Start of Source text
One of the ways to do this is to encourage mixed use of urban land, so that the spread-out, low density, unsafe areas are eliminated and the non-sexist cities of ordinary people can emerge. “Our zoning regulations ensure to keep people apart. We create our own city blocks, so that where one shops is very far from where one lives. We don’t plan keeping these factors in mind, we don’t plan keeping Indian conditions in mind,” rues Bhatia. 

Roy points out how after dark no part of Lutyens’ Delhi is safe for women, although in the crowded areas of the Old City things are far more secure, “Any area that caters only for single use and which has big boundary walls makes you feel totally unsafe.”  

She also talks about how most of Delhi’s shopping areas – even the new malls – don’t rise from the streets like they do in many European cities. Says Roy, “In cities where you have shops rising from the footpath or pavement, you have a feeling of safety because you feel there is activity on the edge. Delhi’s shopping areas are designed with the presumption that people will be driven to the shopping area. In actual fact, of course, only 15 per cent of Delhi’s population drive vehicles, 85 per cent of people walk. In fact, when foot activity increases, so does safety.”  

There are a lot of guidelines on how a city can be made safer. According to Roy, one of the most basic and fundamental principles, is to ensure eyes on the street. “But this can only happen if you have mixed use of land, when all city activity is interlinked in some manner,” says Roy.

It is an argument that Suri concurs with, “The safest parks are those which involves activities in which the whole neighbourhood is involved in, which have swings, walking paths, areas for games. Those beautifully landscaped green areas which no one visits can soon deteriorate into becoming sites of criminal activity.”  

A feeling of security is also linked with something as basic as locating civic amenities. One of the issues that emerged very strongly in the Jagori study was that women felt insecure when men’s toilets opened straight on to street. They also felt safer when there was commercial activity on the street. Menon, who is advising the Delhi government on how to plan the area around the new 28-storey Civic Centre that has come up in the heart of the Capital, points out that the Jagori study suggested that women felt much safer in areas where there was commercial activity, “So one of the suggestions we made as to the Delhi authorities was to have more kiosks in areas where people wait for their transportation, for instance, in order to ensure ‘eyes on the street’,” says Menon.
End of Source text
Complete the following |
A - Summarize the passage on women's safety in Delhi's streets in two sentences.
B - Write what comes next in the passage on women's safety in Delhi's streets, picking up after its last sentence.
The items after this passage have no connection to it.
Start of Source information
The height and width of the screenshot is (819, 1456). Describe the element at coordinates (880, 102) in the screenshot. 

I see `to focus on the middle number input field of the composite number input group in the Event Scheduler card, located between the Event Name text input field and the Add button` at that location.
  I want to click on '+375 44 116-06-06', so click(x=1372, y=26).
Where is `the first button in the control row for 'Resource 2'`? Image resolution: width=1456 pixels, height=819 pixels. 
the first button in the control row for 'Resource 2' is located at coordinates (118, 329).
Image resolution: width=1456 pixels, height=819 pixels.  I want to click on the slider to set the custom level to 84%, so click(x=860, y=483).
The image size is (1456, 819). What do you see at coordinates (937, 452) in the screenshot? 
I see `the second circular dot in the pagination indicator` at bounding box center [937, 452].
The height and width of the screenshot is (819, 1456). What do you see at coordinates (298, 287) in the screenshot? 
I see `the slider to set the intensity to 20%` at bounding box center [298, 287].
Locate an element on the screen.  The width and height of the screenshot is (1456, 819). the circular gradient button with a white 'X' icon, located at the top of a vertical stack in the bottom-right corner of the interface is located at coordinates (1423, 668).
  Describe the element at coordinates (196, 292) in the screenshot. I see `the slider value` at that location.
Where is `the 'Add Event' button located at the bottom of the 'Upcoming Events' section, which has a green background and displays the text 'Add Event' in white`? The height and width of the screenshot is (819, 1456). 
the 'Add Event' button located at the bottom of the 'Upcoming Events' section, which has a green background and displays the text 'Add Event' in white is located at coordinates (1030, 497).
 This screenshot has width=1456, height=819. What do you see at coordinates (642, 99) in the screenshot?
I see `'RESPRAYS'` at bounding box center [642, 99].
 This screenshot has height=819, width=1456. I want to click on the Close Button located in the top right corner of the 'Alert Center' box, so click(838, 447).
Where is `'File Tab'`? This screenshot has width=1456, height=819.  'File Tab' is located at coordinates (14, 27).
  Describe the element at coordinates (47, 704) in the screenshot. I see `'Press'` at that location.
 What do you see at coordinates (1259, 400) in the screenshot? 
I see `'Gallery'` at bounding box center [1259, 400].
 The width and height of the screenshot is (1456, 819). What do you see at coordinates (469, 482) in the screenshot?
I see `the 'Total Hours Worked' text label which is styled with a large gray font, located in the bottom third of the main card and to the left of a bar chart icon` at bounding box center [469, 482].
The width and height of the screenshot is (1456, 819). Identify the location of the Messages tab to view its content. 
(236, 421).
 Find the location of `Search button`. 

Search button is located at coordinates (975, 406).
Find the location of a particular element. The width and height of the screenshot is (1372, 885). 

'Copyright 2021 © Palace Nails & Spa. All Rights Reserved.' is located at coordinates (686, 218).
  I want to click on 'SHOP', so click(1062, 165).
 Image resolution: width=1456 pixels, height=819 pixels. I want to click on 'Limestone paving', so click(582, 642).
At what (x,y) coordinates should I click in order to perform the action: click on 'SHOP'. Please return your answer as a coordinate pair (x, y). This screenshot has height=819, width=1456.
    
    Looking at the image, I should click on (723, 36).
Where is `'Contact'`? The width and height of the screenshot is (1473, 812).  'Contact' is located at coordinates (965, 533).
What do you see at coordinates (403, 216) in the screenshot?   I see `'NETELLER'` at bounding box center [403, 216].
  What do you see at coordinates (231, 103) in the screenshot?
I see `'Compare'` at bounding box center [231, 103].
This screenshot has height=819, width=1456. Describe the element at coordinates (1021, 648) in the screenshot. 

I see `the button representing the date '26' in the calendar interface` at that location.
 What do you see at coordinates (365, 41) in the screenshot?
End of Source information
Solved problems |
A - The passage argues that mixed use of urban land makes Delhi safer for women, because single-use areas with big boundary walls feel unsafe, while shops rising from the pavement bring activity to the edge and ensure "eyes on the street." It adds that parks with activities for the whole neighborhood, the placement of amenities such as men's toilets, and commercial activity like kiosks where people wait for transportation all affect how secure women feel.

B -
The problem, according to Menon, is that it is difficult to change the mindsets of officialdom. City administrators typically dislike kiosks and vendors because they feel they create chaos and dirt. Safety of women is not really a priority for them. As Menon puts it, “They don’t realise the import of what we are trying to say: That a city’s design can play an important role in creating a safe working and living environment.”  

For far too long, women have had to accommodate themselves to the dangers that confront them when they go out of their homes. They have had to constantly restrict themselves: They hunch in a public bus or avoid walking on a narrow pavement for fear of being groped. They are always having to think of the safety implications of where they go and what they wear. “We need to democratise public space and for this safety has to become a priority for both opinion makers, politicians and ordinary citizens,” reasons Suri.

The battle for safe public spaces has a long history. It was in the early seventies that the slogan “Women Unite, Take Back The Night” first reverberated on the streets of Los Angeles and New York (USA). These words continue to be relevant in India today. But women need to take back not just the night, but the day as well – going by the number of daylight attacks. And it is not a women’s issue alone. Security for women translates into security for everyone in the city.